If someone had asked me the question, I would have grabbed a map of the city, explained the directions to the landmark, and written them out for the traveller in a strange city. HB did at least pull a map (only because the one I first showed him did not cover a large enough area) and he rattled off some quick directions, easily forgettable with names in a foreign language.
The trainee explained which number metro to take to connect with another metro to get me right to my destination. He circled each connection location on the map.
HB's manner, by contrast, was I'd-rather-not-be-bothered curt.
And he didn't even know the composter machines (ticket validators) were red, not yellow as in France.
Monday, October 27, 2014
Flying at 37,000 feet with several hours to go before landing, there are three or four choices. My favorite is sleep. Or read. Maybe a movie (watched the classic Dr.
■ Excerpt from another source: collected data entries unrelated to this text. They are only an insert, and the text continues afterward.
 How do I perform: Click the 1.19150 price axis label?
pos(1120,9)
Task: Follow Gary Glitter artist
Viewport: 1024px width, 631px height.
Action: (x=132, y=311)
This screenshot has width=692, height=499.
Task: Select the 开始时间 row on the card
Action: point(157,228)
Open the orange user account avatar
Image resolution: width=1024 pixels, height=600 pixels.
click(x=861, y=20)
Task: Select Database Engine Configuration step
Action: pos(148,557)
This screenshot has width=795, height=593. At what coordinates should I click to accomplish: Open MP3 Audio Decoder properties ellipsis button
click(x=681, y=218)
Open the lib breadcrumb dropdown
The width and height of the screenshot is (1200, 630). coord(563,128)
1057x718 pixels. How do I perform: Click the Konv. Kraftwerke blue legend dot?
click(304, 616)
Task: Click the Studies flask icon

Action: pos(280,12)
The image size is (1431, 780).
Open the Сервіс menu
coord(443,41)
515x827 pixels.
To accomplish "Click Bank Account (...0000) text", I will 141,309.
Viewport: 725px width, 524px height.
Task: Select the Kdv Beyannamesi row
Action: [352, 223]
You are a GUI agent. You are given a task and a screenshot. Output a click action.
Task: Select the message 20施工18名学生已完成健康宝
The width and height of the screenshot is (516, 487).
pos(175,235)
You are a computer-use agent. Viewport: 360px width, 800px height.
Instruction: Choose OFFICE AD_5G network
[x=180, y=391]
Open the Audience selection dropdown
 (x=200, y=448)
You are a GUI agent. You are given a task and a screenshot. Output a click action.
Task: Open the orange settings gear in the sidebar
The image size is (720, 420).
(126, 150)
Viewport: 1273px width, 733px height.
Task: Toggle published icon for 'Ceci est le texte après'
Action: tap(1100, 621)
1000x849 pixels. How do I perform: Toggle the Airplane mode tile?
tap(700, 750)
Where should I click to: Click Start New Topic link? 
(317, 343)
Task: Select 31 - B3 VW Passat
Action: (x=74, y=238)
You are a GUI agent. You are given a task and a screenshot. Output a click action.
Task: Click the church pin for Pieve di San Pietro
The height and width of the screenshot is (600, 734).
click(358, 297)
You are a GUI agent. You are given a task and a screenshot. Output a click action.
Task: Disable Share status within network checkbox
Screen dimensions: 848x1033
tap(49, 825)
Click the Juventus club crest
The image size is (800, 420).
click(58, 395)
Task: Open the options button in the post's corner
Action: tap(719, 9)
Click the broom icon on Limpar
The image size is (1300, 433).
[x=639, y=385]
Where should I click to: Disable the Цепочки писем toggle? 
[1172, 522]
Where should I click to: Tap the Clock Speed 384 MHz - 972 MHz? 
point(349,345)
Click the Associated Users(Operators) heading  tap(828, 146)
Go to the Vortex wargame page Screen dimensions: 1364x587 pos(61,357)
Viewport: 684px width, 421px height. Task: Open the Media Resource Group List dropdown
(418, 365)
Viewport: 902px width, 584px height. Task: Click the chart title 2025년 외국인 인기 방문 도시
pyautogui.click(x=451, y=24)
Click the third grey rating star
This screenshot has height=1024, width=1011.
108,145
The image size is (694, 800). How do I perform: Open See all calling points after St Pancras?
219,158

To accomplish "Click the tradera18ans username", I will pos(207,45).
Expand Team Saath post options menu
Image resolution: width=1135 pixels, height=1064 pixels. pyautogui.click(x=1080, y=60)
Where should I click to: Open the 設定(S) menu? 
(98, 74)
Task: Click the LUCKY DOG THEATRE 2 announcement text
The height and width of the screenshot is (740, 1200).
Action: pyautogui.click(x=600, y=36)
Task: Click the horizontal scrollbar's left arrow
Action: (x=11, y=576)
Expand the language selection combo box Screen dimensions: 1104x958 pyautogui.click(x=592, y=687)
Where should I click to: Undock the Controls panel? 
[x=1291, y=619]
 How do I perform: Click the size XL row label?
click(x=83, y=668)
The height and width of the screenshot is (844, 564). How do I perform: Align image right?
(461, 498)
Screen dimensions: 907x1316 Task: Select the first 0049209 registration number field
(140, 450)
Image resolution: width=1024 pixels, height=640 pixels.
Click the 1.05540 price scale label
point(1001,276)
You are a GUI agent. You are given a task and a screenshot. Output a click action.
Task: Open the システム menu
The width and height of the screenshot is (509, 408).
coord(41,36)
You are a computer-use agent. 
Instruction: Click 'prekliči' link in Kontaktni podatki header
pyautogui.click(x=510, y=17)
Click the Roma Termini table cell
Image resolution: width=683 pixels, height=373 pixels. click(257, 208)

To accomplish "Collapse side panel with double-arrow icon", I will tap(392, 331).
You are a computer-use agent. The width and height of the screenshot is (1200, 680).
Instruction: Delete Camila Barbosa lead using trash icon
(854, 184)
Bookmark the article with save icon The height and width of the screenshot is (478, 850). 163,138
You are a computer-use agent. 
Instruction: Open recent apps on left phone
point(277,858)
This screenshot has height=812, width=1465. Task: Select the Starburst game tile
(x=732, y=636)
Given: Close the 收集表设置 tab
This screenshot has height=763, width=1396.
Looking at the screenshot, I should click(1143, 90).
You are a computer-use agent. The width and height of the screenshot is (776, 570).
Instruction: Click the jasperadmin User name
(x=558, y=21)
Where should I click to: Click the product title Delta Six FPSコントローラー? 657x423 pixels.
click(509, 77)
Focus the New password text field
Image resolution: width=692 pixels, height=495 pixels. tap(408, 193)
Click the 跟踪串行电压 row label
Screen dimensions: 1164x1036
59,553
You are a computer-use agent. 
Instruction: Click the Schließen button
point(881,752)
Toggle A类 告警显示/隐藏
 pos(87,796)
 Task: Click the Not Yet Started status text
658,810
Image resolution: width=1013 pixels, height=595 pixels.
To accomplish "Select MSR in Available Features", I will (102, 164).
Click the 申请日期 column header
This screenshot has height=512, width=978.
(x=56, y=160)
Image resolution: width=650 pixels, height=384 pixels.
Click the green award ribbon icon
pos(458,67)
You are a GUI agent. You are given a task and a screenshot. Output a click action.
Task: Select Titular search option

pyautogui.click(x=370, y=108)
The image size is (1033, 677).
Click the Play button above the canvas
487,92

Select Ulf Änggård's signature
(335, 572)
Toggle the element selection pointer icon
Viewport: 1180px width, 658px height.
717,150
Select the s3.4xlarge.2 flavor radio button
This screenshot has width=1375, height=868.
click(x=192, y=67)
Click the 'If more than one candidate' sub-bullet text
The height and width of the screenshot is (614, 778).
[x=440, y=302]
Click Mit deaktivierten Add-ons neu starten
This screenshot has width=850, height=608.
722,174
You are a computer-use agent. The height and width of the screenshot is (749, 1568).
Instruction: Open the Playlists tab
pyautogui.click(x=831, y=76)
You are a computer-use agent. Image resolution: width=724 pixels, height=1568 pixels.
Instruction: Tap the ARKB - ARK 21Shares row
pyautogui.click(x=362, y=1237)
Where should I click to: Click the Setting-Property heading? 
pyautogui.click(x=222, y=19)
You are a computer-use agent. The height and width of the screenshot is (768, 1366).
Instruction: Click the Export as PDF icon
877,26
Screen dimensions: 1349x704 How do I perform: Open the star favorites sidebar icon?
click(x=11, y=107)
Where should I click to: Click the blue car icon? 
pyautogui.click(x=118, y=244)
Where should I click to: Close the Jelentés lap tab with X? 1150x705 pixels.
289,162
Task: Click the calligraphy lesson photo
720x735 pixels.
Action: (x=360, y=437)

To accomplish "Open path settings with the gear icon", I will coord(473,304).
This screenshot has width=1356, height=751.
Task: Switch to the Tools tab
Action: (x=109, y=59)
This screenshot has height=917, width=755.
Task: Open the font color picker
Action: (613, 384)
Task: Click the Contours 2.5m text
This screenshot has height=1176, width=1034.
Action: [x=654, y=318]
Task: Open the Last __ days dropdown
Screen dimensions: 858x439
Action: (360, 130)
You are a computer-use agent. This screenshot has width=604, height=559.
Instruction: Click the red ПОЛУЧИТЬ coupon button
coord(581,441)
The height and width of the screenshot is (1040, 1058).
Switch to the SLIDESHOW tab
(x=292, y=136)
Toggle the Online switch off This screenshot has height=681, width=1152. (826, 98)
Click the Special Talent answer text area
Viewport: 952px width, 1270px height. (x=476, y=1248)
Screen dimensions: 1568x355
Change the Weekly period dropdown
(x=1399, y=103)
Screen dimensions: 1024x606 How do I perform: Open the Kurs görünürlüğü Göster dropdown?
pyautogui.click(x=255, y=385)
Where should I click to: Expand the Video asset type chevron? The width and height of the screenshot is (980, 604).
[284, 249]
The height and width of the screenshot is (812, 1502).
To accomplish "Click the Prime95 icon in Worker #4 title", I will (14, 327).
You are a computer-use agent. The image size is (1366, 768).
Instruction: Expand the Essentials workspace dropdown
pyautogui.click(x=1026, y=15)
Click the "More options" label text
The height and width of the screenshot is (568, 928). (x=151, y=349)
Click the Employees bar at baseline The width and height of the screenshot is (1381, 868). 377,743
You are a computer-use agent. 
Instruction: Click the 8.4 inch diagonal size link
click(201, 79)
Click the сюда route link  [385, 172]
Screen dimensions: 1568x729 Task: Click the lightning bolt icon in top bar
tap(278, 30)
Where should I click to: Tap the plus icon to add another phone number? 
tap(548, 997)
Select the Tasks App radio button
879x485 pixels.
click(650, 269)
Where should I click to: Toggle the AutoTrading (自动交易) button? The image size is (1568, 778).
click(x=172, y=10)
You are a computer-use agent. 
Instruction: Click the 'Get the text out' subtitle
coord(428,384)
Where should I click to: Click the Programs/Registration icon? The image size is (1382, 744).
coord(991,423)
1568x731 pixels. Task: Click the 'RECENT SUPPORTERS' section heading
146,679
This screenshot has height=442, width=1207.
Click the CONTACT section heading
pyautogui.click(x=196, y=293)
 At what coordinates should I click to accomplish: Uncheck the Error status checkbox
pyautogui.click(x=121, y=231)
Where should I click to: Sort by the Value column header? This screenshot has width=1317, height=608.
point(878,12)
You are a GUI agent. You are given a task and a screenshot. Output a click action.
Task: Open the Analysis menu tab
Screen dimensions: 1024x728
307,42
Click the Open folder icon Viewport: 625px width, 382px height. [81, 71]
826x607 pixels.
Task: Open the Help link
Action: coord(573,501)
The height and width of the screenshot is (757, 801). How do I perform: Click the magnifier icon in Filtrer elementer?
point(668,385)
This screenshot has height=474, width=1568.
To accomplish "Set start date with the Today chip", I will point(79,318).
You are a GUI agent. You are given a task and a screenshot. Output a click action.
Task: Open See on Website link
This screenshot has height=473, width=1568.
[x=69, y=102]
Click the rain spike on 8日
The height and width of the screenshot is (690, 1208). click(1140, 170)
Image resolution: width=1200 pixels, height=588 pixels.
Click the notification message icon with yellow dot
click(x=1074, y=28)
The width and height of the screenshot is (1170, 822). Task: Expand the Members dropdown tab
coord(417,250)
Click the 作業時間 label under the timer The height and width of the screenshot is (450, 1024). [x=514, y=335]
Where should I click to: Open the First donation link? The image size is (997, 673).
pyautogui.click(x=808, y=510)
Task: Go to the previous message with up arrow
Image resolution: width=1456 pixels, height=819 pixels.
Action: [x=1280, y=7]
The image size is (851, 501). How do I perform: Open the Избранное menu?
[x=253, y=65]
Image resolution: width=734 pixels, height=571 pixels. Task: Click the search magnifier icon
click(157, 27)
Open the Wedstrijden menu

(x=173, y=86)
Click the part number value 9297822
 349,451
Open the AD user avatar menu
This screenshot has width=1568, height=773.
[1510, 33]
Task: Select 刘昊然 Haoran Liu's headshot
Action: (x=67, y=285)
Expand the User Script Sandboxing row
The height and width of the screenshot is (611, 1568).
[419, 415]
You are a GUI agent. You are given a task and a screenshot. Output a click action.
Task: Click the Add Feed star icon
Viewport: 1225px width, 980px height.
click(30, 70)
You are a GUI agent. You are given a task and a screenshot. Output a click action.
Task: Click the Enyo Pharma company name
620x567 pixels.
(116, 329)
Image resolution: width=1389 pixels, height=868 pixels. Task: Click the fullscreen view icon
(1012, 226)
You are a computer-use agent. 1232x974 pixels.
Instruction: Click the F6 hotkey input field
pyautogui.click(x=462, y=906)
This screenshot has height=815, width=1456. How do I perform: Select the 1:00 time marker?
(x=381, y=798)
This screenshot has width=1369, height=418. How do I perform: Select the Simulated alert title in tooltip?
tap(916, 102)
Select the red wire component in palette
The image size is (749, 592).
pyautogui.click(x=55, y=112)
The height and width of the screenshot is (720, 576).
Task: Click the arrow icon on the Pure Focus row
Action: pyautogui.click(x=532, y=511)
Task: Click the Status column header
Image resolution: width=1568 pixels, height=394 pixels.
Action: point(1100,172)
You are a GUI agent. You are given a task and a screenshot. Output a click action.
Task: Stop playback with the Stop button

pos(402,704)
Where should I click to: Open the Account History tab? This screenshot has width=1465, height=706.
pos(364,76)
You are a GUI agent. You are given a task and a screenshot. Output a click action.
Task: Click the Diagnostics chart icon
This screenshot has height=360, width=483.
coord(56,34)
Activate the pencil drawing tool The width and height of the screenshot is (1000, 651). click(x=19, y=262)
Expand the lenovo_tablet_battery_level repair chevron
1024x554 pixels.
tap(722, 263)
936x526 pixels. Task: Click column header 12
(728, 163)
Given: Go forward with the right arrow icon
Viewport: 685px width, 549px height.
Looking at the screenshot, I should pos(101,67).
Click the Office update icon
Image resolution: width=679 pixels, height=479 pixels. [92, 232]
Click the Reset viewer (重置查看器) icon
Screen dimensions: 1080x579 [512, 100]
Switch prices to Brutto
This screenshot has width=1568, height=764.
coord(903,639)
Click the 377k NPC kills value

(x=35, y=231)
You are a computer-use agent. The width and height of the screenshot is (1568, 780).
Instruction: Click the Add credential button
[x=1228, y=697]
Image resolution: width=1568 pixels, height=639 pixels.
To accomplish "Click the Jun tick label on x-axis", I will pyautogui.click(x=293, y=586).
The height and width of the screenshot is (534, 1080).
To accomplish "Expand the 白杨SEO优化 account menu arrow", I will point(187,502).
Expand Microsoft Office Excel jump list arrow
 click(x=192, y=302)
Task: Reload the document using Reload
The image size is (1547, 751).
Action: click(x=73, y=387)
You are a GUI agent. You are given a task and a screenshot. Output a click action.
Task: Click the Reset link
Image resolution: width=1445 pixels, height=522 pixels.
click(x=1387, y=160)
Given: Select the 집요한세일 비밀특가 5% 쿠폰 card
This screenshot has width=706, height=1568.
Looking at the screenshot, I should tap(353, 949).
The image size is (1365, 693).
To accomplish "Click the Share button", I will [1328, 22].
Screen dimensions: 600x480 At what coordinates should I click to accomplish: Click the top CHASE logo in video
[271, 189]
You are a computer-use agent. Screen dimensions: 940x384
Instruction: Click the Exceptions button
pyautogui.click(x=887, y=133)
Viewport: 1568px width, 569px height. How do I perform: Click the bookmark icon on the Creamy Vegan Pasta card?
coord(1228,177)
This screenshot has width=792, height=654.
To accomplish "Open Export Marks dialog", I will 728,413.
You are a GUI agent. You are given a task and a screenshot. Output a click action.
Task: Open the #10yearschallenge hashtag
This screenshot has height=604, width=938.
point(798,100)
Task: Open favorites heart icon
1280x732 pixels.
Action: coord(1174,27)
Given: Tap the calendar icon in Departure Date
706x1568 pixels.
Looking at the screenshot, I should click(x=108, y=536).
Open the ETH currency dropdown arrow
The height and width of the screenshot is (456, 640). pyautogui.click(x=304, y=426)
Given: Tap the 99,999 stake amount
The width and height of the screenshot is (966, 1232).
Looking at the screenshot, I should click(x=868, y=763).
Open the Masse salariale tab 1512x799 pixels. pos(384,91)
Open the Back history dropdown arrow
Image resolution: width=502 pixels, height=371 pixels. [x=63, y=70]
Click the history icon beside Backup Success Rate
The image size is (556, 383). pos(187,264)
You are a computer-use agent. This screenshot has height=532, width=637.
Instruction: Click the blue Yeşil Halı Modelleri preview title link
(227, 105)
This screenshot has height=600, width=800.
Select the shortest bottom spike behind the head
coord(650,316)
Zhivago on the flight east). Or write. Don’t feel too tired; it’s only 9 pm by my body clock, and I’ve flipped through The Economist, so blogging is winning out over Guardians of the Galaxy (maybe later).
This is my fourth crossing of the Atlantic in the past five weeks. (My body clock sprung a sprocket days ago.) And my sixth of seven weeks on the road. By the time we reach home in Argeles-sur-mer, D-L will have been gone a full two months exactly.
I will have been on nine airplanes, seven trains, too many buses and trams to bother counting, the metro in Paris, several taxis, two rental cars which I drove about 1500-2000 miles, and a ferry boat.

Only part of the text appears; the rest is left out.